Reputation: 143
In the problem here, I have a data set of popular baby names going back to 1880. I am trying to find the timelessly popular baby names, meaning the 30 most common names for its gender in every year of my data.
I have tried using group_by, top_n, and filter, but just am not very well verse with the program yet, so unsure how the proper order and thinking goes here.
library(babynames)
timeless <- babynames %>% group_by(name, sex, year) %>% top_n(30) %>% filter()
I am getting a large data table back with the 30 most common names for each year of data, but I want to compare that to find the most common names in every year. My prof hinted that there should be four timeless boy names, and one timeless girl name.

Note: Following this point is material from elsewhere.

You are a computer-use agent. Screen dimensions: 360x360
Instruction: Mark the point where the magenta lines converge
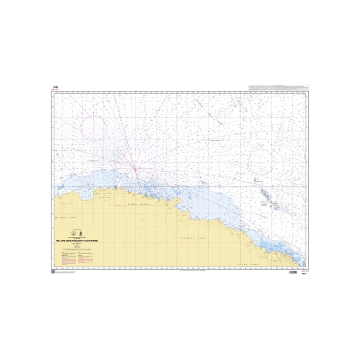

Any help is appreciated!
Upvotes: 2
Views: 153
Reputation: 39174
Here is the answer.
library(babynames)
library(dplyr)
timeless <- babynames %>%
group_by(sex, year) %>%
top_n(30) %>%
ungroup() %>%
count(sex, name) %>%
filter(n == max(babynames$year) - min(babynames$year) + 1)
timeless
# # A tibble: 5 x 3
# sex name n
# <chr> <chr> <int>
# 1 F Elizabeth 138
# 2 M James 138
# 3 M John 138
# 4 M Joseph 138
# 5 M William 138
Regarding your original code, group_by(name, sex, year) %>% top_n(30)
does not make sense as all combination of name
, sex
, and year
are unique, thus nothing for you to filer the "top 30".
Upvotes: 1